↓
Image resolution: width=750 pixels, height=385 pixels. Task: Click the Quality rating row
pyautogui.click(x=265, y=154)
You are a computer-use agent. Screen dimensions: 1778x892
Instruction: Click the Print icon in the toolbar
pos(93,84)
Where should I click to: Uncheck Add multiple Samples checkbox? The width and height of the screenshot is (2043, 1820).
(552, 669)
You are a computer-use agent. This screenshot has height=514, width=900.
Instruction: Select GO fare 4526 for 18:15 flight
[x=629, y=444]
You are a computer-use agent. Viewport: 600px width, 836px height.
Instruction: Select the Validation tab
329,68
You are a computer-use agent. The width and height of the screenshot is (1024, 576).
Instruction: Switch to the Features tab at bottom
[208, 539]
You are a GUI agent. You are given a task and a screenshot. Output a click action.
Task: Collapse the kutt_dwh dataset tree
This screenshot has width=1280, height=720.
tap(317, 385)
↑
## What you should do
Keeping each line exactly as it is, retype all of the data.

## Written answer
Image resolution: width=750 pixels, height=385 pixels. Task: Click the Quality rating row
pyautogui.click(x=265, y=154)
You are a computer-use agent. Screen dimensions: 1778x892
Instruction: Click the Print icon in the toolbar
pos(93,84)
Where should I click to: Uncheck Add multiple Samples checkbox? The width and height of the screenshot is (2043, 1820).
(552, 669)
You are a computer-use agent. This screenshot has height=514, width=900.
Instruction: Select GO fare 4526 for 18:15 flight
[x=629, y=444]
You are a computer-use agent. Viewport: 600px width, 836px height.
Instruction: Select the Validation tab
329,68
You are a computer-use agent. The width and height of the screenshot is (1024, 576).
Instruction: Switch to the Features tab at bottom
[208, 539]
You are a GUI agent. You are given a task and a screenshot. Output a click action.
Task: Collapse the kutt_dwh dataset tree
This screenshot has width=1280, height=720.
tap(317, 385)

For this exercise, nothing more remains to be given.